The community-organized event included traditional dance performances, breakdancing, a spoken word performance, food, a fashion show, and music music music! There was the amazing electric guitar stylings of Khmer pop that was in vogue in Cambodia in the 1960s and early 1970s before the Khmer Rouge, traditional flute (khui), xylophone (krim), mouth organ (kaen), and drum (gong) performances as well as many local singers.
One of my favorite performances was the traditional girls dance known as “Robam Neary Chea Jour,” which is meant to celebrate the beauty and grace of Cambodian women.
The five little girls practiced this dance for four hours every Saturday for the past two months. This was their very first performance!
Their amazing teacher is Ratha Chuon Kim, who volunteers with the Southeast Asian Cultural Heritage and Musical Performing Arts center in Oakland, www.seachampa.org, where she teaches Khmer social dance. “I am not a professional dancer, I just love dance and learning about it!” says the ever modest Ratha. “I first learned social dance from my dad, an art form that’s easily learned through observation and asking questions.” Later Ratha studied folk dance at the Nagara Dhamma Temple for two years, where the head teacher–Theap Kong–had studied dance before the Khmer Rouge takeover in 1975, a rare teacher indeed! Ratha later started a classical Khmer dance program with the Cambodian Community Development Inc. and for the next four years went to every practice so that she could assist and learn from the classically trained dancers.
If you watch the video of the little girls dancing closely, you can see several women in the background wiping tears from their eyes. It truly was moving to see these young girls learning about the beauty of their culture and heritage.

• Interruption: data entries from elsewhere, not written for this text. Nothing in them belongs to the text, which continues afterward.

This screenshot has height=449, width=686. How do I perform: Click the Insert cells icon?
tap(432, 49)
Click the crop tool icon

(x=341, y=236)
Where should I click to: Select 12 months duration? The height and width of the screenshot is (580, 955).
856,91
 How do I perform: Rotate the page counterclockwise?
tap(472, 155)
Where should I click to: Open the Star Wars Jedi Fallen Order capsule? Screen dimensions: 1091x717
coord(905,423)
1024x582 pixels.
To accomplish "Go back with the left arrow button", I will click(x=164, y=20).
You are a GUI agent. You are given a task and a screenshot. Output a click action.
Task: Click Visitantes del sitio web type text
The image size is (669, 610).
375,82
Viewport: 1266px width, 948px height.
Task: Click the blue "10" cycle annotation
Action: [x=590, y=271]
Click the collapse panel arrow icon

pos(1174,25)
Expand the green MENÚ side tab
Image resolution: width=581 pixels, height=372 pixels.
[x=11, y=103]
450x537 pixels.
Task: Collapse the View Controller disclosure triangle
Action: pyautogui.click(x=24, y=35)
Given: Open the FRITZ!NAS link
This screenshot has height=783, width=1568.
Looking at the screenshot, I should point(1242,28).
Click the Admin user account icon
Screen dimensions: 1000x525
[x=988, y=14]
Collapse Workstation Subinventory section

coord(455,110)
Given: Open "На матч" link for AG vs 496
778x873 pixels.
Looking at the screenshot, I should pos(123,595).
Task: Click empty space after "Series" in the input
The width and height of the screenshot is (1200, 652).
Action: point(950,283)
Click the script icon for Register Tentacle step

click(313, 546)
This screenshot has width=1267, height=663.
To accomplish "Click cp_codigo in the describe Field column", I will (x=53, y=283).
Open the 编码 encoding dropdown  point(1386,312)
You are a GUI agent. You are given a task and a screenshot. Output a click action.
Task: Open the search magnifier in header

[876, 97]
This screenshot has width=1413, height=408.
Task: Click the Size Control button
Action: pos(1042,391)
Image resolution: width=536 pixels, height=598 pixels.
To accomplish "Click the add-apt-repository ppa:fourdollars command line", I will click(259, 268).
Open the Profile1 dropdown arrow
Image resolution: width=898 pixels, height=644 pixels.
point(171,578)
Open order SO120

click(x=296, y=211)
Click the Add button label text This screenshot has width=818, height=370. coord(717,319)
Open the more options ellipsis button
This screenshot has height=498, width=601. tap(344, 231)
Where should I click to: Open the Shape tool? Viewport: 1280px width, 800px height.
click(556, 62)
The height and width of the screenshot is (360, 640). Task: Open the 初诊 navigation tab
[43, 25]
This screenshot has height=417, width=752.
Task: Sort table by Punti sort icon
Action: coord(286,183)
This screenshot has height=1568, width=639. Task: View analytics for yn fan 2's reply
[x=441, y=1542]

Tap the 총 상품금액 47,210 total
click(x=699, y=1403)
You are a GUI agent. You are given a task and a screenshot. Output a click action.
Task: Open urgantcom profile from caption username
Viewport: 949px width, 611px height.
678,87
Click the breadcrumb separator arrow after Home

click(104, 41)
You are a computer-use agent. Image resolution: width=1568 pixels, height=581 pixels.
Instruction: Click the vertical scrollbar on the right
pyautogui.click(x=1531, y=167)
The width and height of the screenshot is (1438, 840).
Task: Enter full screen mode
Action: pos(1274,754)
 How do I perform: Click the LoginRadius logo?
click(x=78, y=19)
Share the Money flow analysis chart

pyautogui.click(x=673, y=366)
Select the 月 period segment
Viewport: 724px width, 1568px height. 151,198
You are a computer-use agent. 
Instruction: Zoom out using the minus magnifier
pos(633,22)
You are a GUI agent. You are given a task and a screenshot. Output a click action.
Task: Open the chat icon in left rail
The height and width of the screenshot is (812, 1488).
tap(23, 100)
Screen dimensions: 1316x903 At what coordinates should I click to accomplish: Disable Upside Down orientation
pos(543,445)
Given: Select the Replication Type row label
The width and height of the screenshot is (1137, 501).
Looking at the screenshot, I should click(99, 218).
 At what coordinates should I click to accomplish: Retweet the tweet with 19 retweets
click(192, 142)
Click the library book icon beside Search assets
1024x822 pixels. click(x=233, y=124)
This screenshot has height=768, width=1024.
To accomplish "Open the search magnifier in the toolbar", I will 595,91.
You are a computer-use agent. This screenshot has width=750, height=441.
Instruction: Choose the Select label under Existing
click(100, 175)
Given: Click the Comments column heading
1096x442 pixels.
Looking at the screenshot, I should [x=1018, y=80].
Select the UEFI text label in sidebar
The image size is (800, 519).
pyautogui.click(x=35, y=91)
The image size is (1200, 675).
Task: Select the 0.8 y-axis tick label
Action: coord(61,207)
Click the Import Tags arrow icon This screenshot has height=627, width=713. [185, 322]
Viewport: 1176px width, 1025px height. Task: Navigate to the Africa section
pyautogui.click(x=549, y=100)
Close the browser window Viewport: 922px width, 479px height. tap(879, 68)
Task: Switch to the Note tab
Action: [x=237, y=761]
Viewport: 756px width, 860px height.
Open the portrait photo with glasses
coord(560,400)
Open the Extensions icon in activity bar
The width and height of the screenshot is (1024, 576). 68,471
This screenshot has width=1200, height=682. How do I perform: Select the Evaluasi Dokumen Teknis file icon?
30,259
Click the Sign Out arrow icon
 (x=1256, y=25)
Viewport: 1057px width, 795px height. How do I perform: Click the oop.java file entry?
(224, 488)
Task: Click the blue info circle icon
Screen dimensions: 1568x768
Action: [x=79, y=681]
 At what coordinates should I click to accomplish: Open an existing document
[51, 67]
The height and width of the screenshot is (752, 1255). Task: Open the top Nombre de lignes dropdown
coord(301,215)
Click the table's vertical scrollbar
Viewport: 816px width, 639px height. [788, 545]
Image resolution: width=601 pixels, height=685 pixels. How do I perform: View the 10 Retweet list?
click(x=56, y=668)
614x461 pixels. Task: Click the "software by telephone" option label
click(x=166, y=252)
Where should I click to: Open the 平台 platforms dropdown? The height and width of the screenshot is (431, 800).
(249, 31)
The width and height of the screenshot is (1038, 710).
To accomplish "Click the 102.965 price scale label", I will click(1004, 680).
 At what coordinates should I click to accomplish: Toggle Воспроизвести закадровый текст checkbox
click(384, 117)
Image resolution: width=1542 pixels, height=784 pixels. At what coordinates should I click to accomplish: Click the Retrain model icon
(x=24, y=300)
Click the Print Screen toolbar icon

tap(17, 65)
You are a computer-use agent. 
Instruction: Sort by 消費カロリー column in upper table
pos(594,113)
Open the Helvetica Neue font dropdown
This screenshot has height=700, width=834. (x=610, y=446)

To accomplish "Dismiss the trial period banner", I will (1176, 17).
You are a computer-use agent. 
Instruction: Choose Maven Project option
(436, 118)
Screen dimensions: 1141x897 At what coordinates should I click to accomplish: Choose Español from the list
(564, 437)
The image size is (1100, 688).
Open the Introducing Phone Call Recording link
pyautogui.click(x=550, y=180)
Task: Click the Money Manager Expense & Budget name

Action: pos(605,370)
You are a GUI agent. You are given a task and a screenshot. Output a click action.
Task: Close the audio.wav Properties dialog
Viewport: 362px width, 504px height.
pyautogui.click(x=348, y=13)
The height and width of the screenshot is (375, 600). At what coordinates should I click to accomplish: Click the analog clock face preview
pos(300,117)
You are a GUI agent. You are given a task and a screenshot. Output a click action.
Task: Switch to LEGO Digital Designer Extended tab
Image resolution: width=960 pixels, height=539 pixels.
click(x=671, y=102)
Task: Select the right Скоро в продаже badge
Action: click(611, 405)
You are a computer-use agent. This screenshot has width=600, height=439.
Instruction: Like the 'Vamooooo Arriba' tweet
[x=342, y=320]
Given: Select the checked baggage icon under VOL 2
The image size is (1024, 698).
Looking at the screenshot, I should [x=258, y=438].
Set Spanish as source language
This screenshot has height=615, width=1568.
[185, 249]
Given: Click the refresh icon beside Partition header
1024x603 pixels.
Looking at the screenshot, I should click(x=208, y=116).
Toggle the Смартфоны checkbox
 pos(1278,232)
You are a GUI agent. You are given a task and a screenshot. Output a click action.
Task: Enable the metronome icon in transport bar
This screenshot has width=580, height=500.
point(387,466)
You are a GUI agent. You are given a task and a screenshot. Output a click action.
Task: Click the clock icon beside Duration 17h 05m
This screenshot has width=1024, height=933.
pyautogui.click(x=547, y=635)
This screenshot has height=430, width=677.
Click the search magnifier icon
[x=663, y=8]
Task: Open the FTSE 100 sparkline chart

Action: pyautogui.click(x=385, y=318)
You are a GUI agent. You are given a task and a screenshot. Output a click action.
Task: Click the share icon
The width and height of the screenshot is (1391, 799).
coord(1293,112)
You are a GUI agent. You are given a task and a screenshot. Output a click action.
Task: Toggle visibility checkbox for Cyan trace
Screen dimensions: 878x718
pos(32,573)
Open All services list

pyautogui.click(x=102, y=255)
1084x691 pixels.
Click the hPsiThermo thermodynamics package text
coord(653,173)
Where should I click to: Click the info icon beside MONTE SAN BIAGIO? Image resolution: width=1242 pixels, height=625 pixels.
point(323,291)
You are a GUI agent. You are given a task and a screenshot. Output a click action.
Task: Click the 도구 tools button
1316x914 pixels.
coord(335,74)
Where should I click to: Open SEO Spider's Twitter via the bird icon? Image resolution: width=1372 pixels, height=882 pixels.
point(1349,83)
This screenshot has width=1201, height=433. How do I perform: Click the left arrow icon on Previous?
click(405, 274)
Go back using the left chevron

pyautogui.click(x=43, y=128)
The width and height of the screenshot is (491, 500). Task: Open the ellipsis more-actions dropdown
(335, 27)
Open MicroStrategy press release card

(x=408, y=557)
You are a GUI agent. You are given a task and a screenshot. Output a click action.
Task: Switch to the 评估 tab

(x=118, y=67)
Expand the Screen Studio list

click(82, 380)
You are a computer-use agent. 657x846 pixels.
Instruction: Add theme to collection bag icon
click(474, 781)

The vicious Khmer Rouge regime killed an estimated 1.5 to 2 million Cambodians during the 4 years of their reign of terror. During that time, 90 percent of Cambodia’s educated population as well as artists, dancers, and trained musicians died.
Despite the tragedies that almost every single Cambodian family in America has experienced, many in the community are coming together to pass on the rich and beautiful traditions of Khmer culture.
As you can see from the pictures, there was nothing but joy at this Cambodian New Year Festival!
Check out this breakdancing performance:
Great food…
Good friends…
And good krama (from the folks at www.goodkrama.com), who buy these traditional scarves directly from the women who make them in Cambodia and donate a portion of the proceeds to help women and children in Cambodia.
Last but not least, I was thrilled to see Sandra Sengdara Siharath, the founder of www.seachampa.org.

Sandra holding a kaen and Philip Siharath holding a traditional drum (gong)Sandra has been a major force in promoting Southeast Asian culture and arts in the Bay Area. She comes from a very talented family. In fact, her father, Philip Siharath, is the man in the green shirt in the videos playing the drum!